Description (provided by applicant): A recent addition to trauma center certification by the American College of Surgeons is the requirement for level 1 trauma centers to have the capacity to identify risky alcohol use and provide interventions to trauma patients. There has been a lack of consistent integration of evidence-based practices around this component of acute care. SBIRT is an evidence-based model to screen for risky alcohol use and provide a brief intervention to those screening positive. The aims of the present application are: 1) to improve knowledge, self-efficacy and readiness to integrate SBIRT into participating pediatric level 1 trauma centers; 2) to examine the development of a trauma center policy and protocol for adoption of adolescent SBIRT within participating pediatric level 1 trauma centers; 3) to examine the implementation of a trauma center policy and protocol for adolescent SBIRT within participating pediatric level 1 trauma centers; 4) to examine maintenance of SBIRT services within participating pediatric level 1 trauma centers and 5) to develop recommendations on implementing SBIRT within a pediatric level 1 trauma center. This translational research study will incorporate the following approaches: examination of successful models and methods for dissemination, implementation, and evaluation of a guideline for care of the acutely injured, development of strategies for effective dissemination, and identification of barriers to effective translation and subsequent use of information and development of effective solutions to address these barriers.

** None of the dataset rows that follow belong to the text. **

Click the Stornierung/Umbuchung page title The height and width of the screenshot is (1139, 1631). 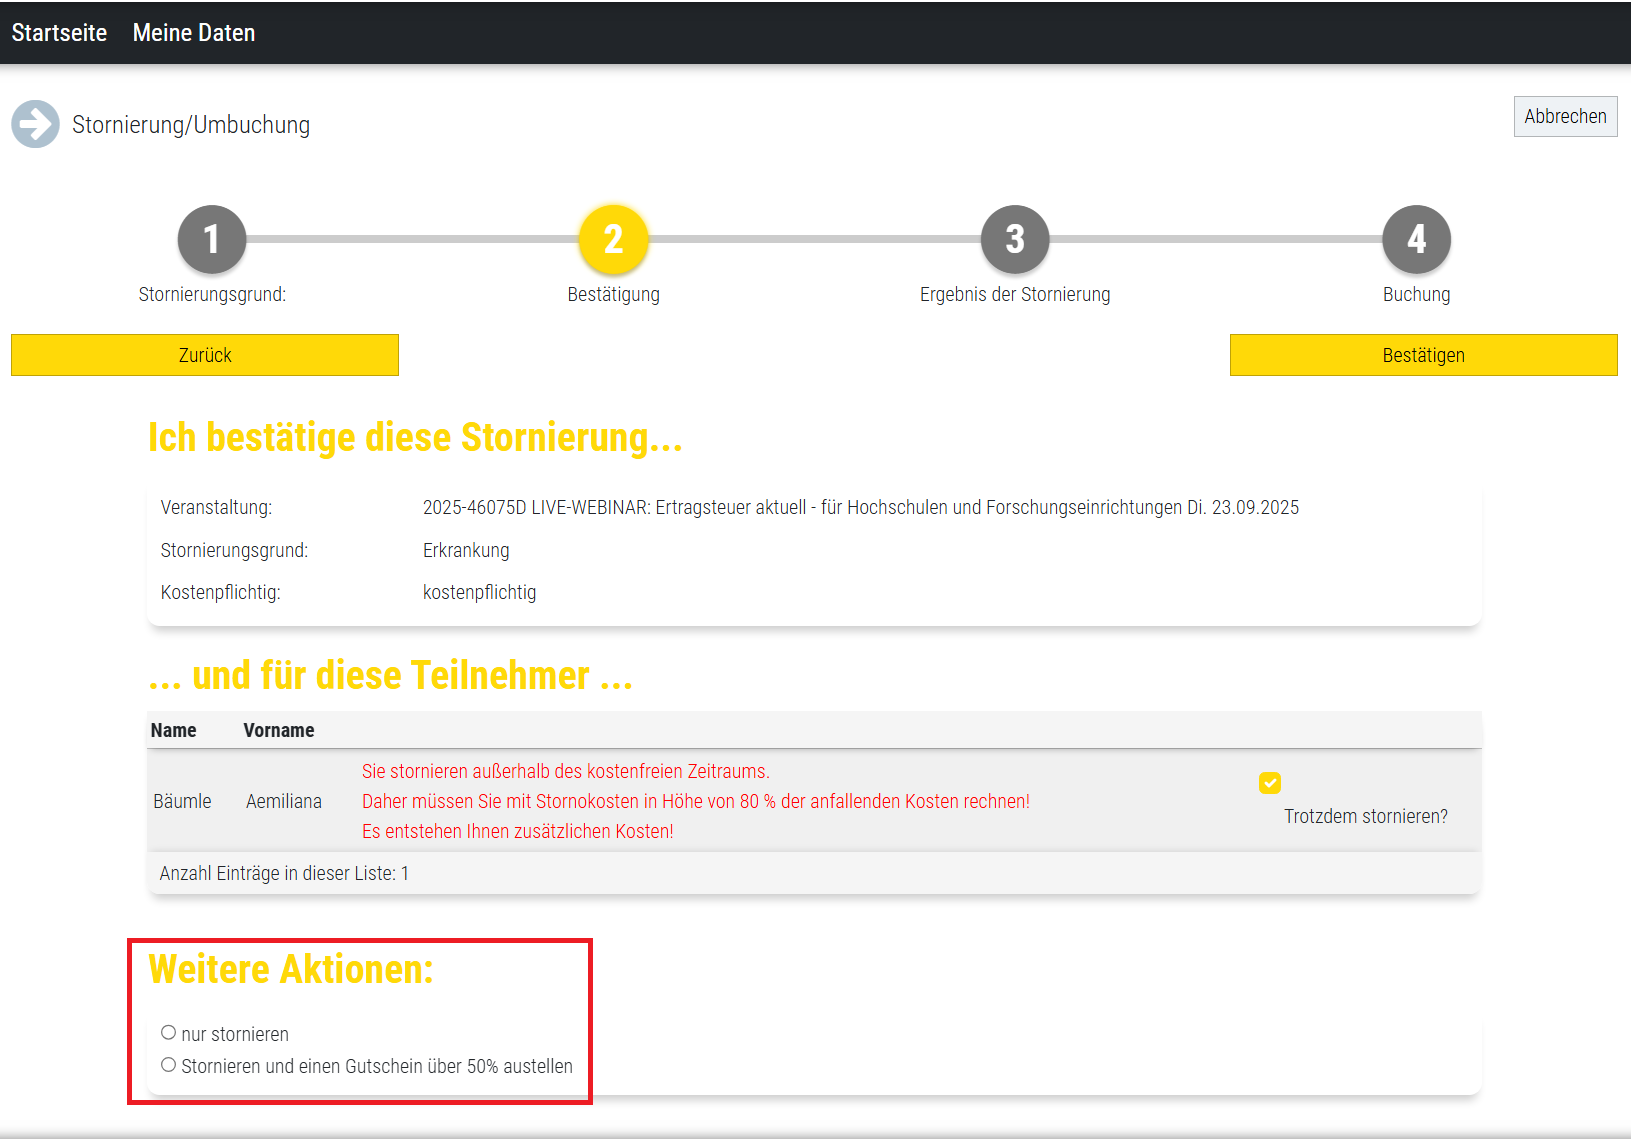coord(191,125)
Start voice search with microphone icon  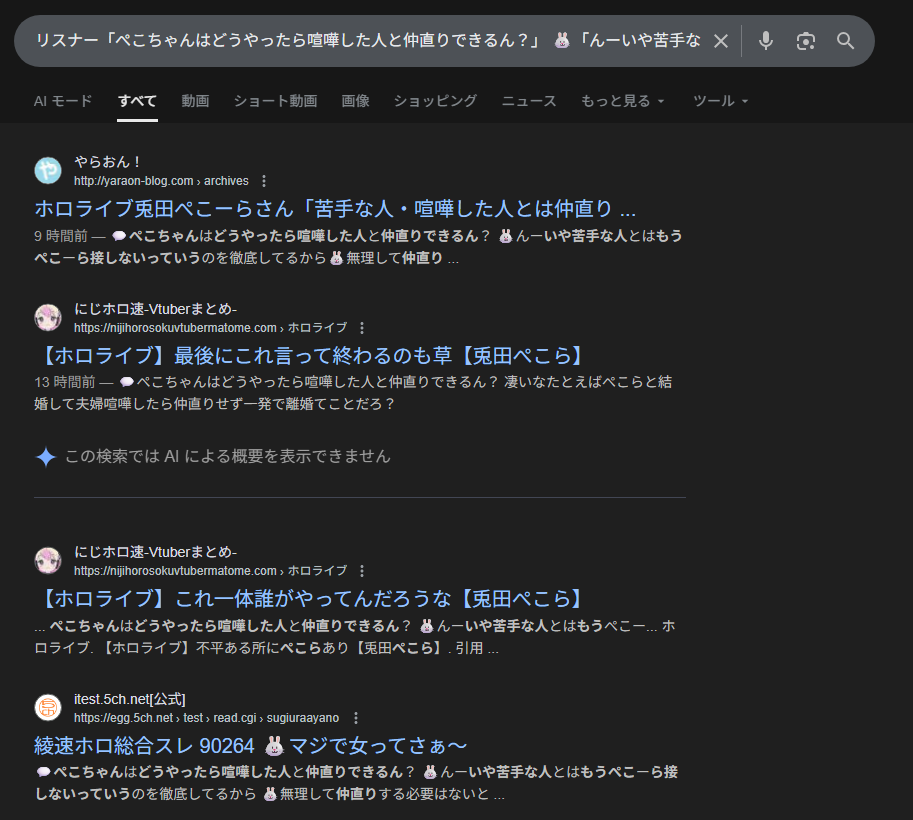pos(766,41)
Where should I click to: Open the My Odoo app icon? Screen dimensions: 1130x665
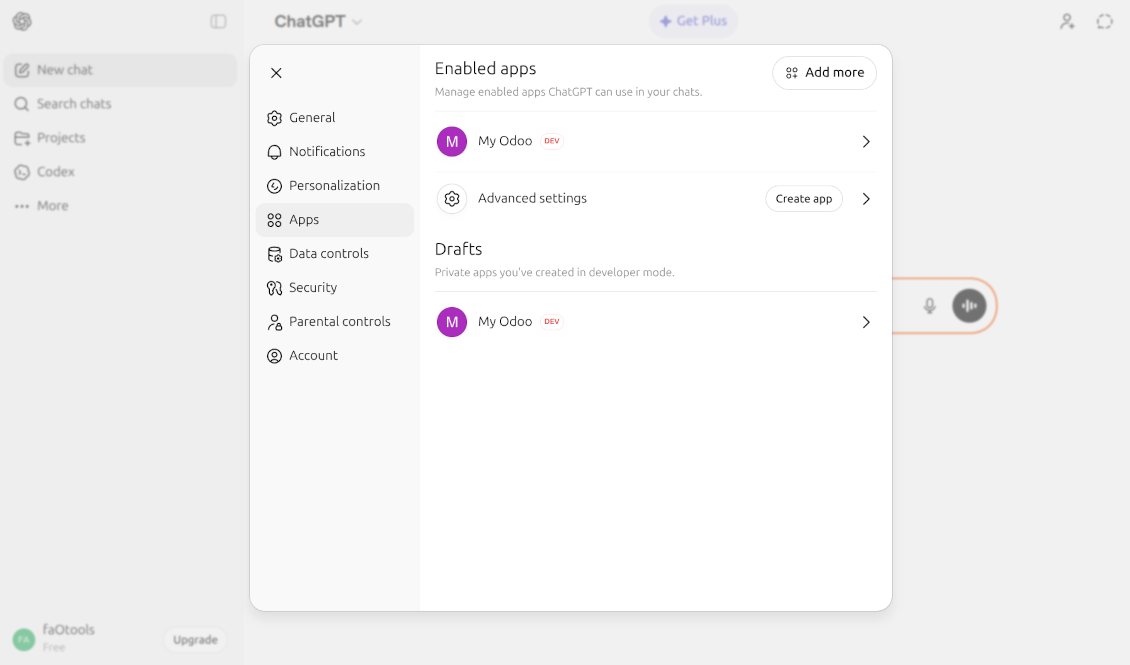[x=451, y=141]
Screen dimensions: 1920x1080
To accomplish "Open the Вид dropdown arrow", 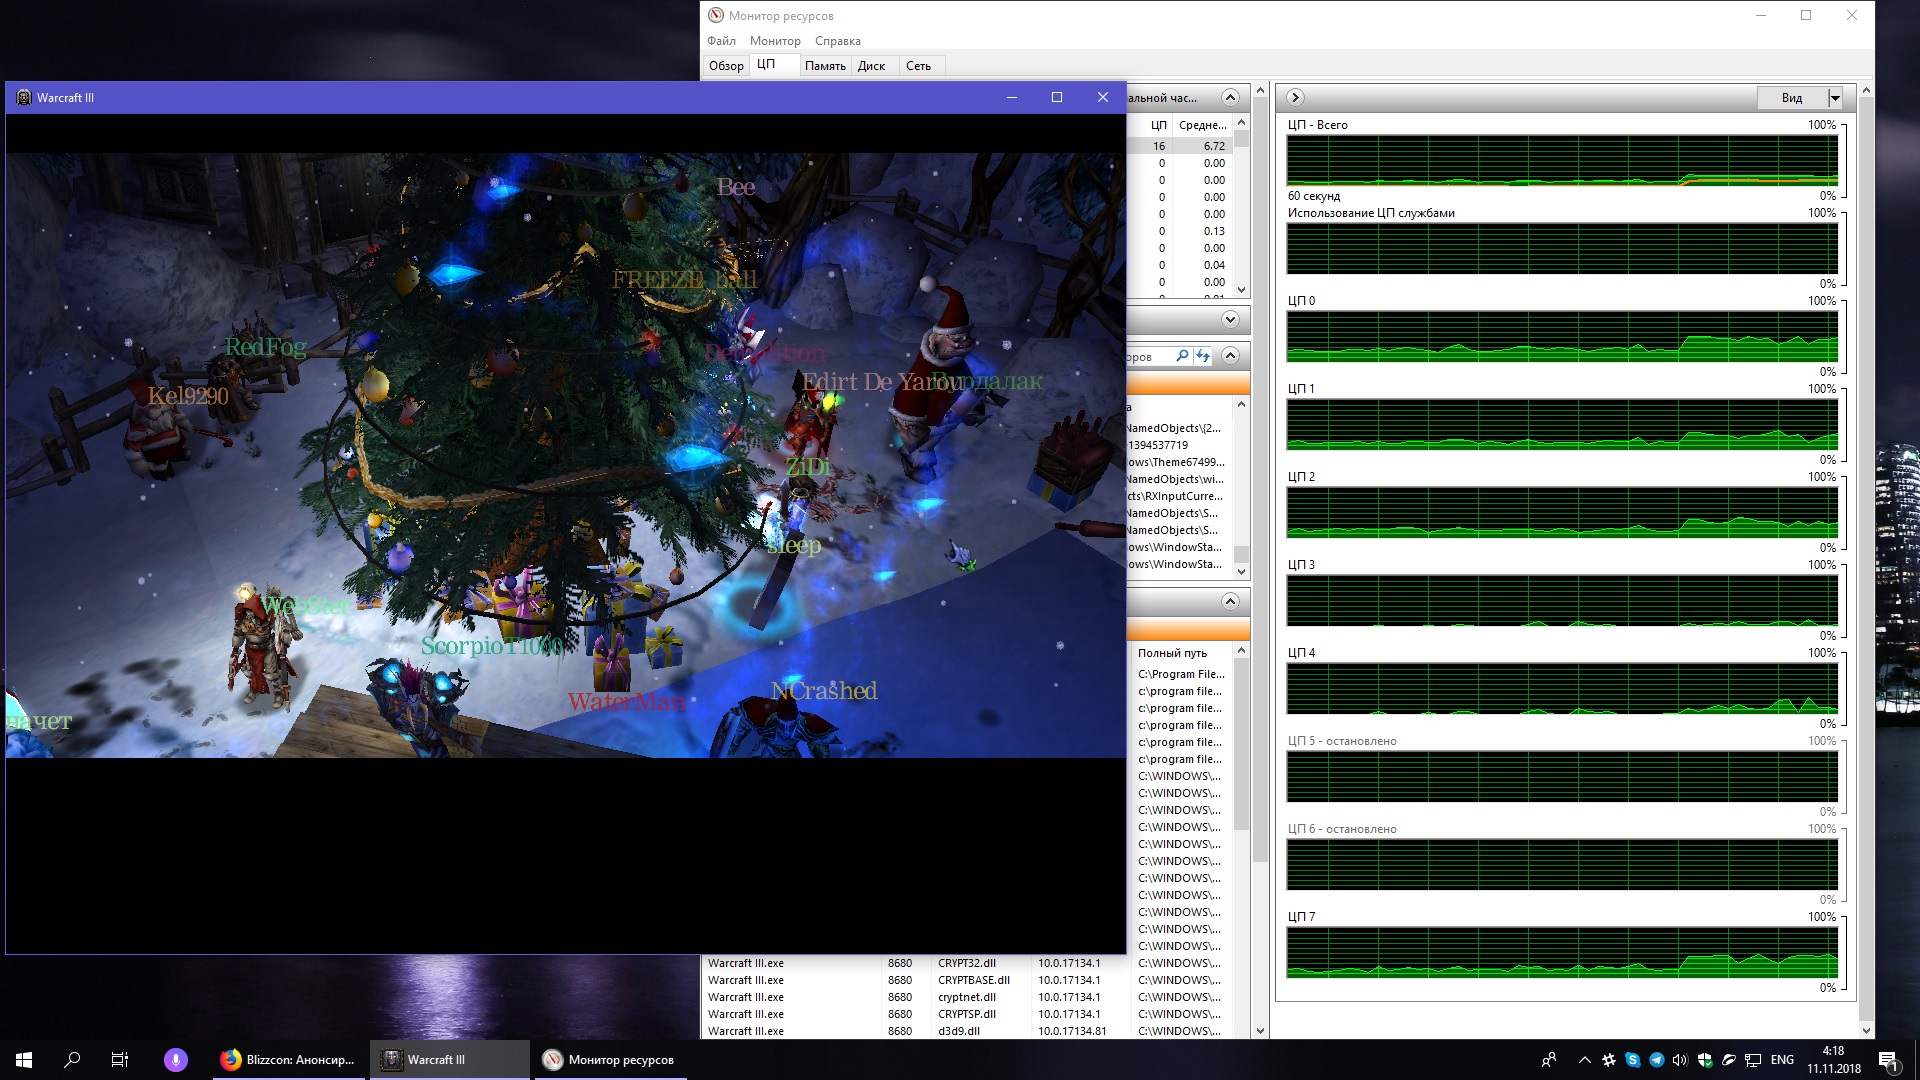I will (1835, 98).
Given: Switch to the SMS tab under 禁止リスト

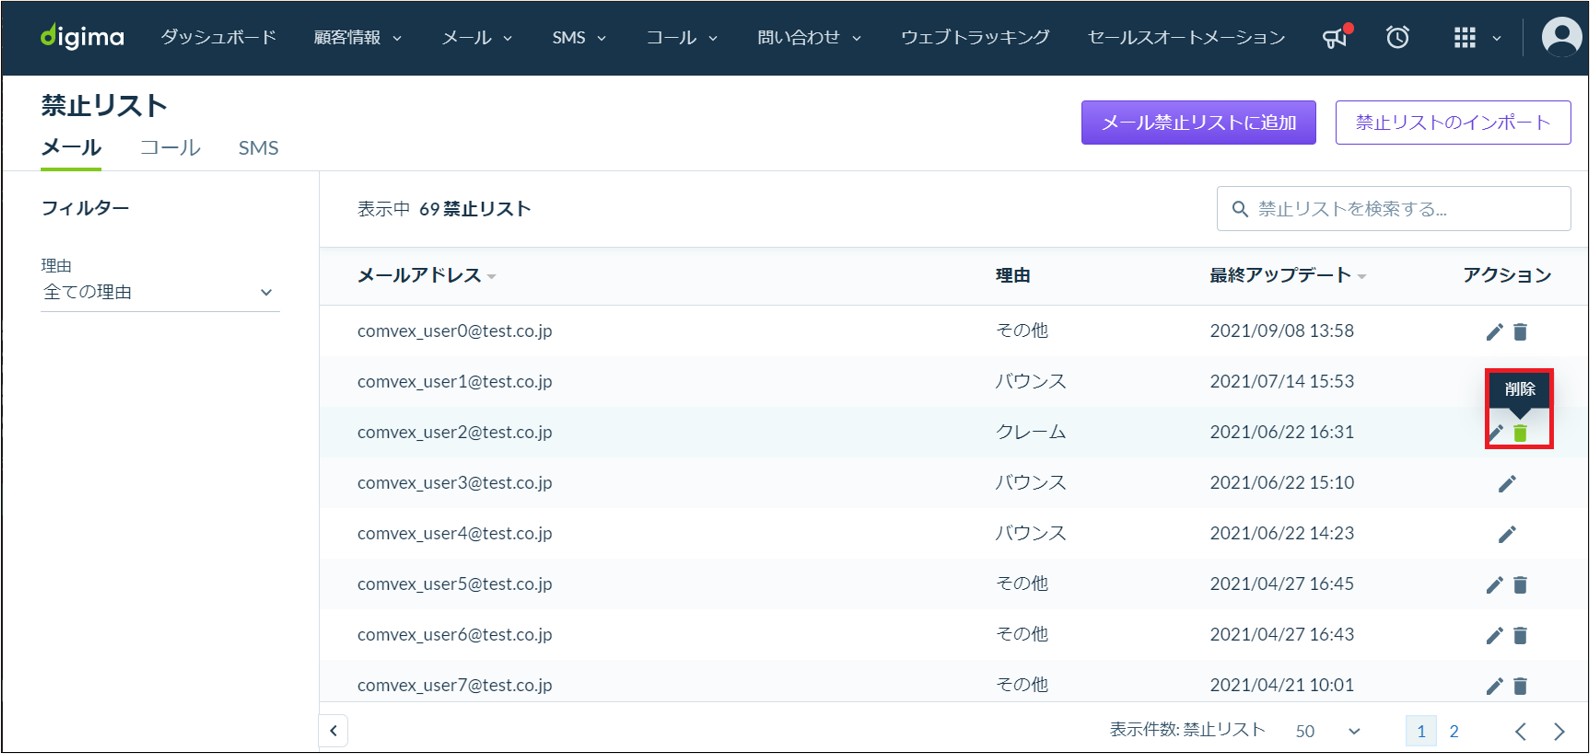Looking at the screenshot, I should (x=258, y=148).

The research team will provide technical assistance to 7 pediatric trauma centers and measure adaptation, adoption, implementation, fidelity and maintenance of SBIRT for their injured adolescent population. SBIRT implementation technical assistance (online, in person workshops and monthly conference calls) will incorporate established resources for health care providers and will be delivered over 22 months. The research team will also monitor and collect data on adoption, implementation and maintenance over 30 months. Change in adoption, implementation and maintenance among sites will be measured by trauma center leaders' self report and retrospective blinded medical chart review.